Directions for this task – Extract every line of the material below and reproduce each one word for word.

[Information supplied start]

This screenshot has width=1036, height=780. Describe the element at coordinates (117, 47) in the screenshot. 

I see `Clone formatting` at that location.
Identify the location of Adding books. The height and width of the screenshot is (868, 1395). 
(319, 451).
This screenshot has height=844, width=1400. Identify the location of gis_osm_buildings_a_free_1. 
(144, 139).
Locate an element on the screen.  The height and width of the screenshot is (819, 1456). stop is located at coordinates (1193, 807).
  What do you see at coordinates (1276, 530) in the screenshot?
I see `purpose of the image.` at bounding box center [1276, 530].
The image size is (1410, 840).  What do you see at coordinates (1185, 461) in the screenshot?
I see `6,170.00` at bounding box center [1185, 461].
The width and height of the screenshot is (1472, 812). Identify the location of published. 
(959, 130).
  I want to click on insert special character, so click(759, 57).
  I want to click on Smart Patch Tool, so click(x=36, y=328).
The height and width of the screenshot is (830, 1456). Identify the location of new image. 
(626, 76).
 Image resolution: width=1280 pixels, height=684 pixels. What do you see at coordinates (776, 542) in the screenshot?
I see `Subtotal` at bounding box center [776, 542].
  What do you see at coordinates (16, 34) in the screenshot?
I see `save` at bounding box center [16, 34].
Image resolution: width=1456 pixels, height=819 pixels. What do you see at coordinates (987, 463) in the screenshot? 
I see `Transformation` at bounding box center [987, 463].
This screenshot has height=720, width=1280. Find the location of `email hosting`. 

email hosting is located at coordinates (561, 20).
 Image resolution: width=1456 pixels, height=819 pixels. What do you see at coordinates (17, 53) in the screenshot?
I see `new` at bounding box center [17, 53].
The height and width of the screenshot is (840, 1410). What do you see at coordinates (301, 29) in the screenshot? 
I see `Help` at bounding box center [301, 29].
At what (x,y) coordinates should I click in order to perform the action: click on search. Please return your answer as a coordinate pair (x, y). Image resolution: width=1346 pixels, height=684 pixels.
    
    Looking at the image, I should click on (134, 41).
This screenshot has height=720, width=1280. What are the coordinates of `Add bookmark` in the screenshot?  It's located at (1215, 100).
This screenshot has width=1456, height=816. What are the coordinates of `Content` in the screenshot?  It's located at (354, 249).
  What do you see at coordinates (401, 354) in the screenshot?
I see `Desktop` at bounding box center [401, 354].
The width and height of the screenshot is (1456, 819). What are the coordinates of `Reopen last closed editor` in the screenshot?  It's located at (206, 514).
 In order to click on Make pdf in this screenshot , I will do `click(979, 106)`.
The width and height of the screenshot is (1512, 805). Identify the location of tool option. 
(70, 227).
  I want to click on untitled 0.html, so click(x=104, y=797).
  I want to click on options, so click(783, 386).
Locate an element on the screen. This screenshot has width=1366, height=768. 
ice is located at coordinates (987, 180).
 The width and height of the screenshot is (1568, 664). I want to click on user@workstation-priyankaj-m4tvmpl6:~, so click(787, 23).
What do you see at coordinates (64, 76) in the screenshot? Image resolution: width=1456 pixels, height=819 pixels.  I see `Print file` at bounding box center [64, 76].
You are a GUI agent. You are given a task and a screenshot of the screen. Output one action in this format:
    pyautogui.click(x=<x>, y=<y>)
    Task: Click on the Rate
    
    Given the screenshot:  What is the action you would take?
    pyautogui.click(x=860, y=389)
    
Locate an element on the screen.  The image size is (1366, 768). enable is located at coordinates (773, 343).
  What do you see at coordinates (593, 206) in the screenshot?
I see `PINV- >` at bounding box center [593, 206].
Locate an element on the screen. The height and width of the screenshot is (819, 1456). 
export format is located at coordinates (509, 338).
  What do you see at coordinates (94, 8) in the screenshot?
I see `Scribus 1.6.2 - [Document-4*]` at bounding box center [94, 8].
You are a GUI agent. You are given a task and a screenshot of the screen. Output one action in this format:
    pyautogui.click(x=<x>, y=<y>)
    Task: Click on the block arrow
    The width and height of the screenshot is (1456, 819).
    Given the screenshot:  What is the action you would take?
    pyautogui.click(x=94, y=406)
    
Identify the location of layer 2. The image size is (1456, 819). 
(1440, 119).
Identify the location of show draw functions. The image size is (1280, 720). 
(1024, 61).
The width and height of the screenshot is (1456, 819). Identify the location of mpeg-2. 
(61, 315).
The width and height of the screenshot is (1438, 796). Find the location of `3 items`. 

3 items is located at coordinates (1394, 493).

[Information supplied end]

Exercise output –
This screenshot has width=1036, height=780. Describe the element at coordinates (117, 47) in the screenshot. 

I see `Clone formatting` at that location.
Identify the location of Adding books. The height and width of the screenshot is (868, 1395). 
(319, 451).
This screenshot has height=844, width=1400. Identify the location of gis_osm_buildings_a_free_1. 
(144, 139).
Locate an element on the screen.  The height and width of the screenshot is (819, 1456). stop is located at coordinates (1193, 807).
  What do you see at coordinates (1276, 530) in the screenshot?
I see `purpose of the image.` at bounding box center [1276, 530].
The image size is (1410, 840).  What do you see at coordinates (1185, 461) in the screenshot?
I see `6,170.00` at bounding box center [1185, 461].
The width and height of the screenshot is (1472, 812). Identify the location of published. 
(959, 130).
  I want to click on insert special character, so click(759, 57).
  I want to click on Smart Patch Tool, so click(x=36, y=328).
The height and width of the screenshot is (830, 1456). Identify the location of new image. 
(626, 76).
 Image resolution: width=1280 pixels, height=684 pixels. What do you see at coordinates (776, 542) in the screenshot?
I see `Subtotal` at bounding box center [776, 542].
  What do you see at coordinates (16, 34) in the screenshot?
I see `save` at bounding box center [16, 34].
Image resolution: width=1456 pixels, height=819 pixels. What do you see at coordinates (987, 463) in the screenshot? 
I see `Transformation` at bounding box center [987, 463].
This screenshot has height=720, width=1280. Find the location of `email hosting`. 

email hosting is located at coordinates (561, 20).
 Image resolution: width=1456 pixels, height=819 pixels. What do you see at coordinates (17, 53) in the screenshot?
I see `new` at bounding box center [17, 53].
The height and width of the screenshot is (840, 1410). What do you see at coordinates (301, 29) in the screenshot? 
I see `Help` at bounding box center [301, 29].
At what (x,y) coordinates should I click in order to perform the action: click on search. Please return your answer as a coordinate pair (x, y). Image resolution: width=1346 pixels, height=684 pixels.
    
    Looking at the image, I should click on (134, 41).
This screenshot has height=720, width=1280. What are the coordinates of `Add bookmark` in the screenshot?  It's located at (1215, 100).
This screenshot has width=1456, height=816. What are the coordinates of `Content` in the screenshot?  It's located at (354, 249).
  What do you see at coordinates (401, 354) in the screenshot?
I see `Desktop` at bounding box center [401, 354].
The width and height of the screenshot is (1456, 819). What are the coordinates of `Reopen last closed editor` in the screenshot?  It's located at (206, 514).
 In order to click on Make pdf in this screenshot , I will do `click(979, 106)`.
The width and height of the screenshot is (1512, 805). Identify the location of tool option. 
(70, 227).
  I want to click on untitled 0.html, so click(x=104, y=797).
  I want to click on options, so click(783, 386).
Locate an element on the screen. This screenshot has width=1366, height=768. 
ice is located at coordinates (987, 180).
 The width and height of the screenshot is (1568, 664). I want to click on user@workstation-priyankaj-m4tvmpl6:~, so click(787, 23).
What do you see at coordinates (64, 76) in the screenshot? Image resolution: width=1456 pixels, height=819 pixels.  I see `Print file` at bounding box center [64, 76].
You are a GUI agent. You are given a task and a screenshot of the screen. Output one action in this format:
    pyautogui.click(x=<x>, y=<y>)
    Task: Click on the Rate
    
    Given the screenshot:  What is the action you would take?
    pyautogui.click(x=860, y=389)
    
Locate an element on the screen.  The image size is (1366, 768). enable is located at coordinates (773, 343).
  What do you see at coordinates (593, 206) in the screenshot?
I see `PINV- >` at bounding box center [593, 206].
Locate an element on the screen. The height and width of the screenshot is (819, 1456). 
export format is located at coordinates (509, 338).
  What do you see at coordinates (94, 8) in the screenshot?
I see `Scribus 1.6.2 - [Document-4*]` at bounding box center [94, 8].
You are a GUI agent. You are given a task and a screenshot of the screen. Output one action in this format:
    pyautogui.click(x=<x>, y=<y>)
    Task: Click on the block arrow
    The width and height of the screenshot is (1456, 819).
    Given the screenshot:  What is the action you would take?
    pyautogui.click(x=94, y=406)
    
Identify the location of layer 2. The image size is (1456, 819). 
(1440, 119).
Identify the location of show draw functions. The image size is (1280, 720). 
(1024, 61).
The width and height of the screenshot is (1456, 819). Identify the location of mpeg-2. 
(61, 315).
The width and height of the screenshot is (1438, 796). Find the location of `3 items`. 

3 items is located at coordinates (1394, 493).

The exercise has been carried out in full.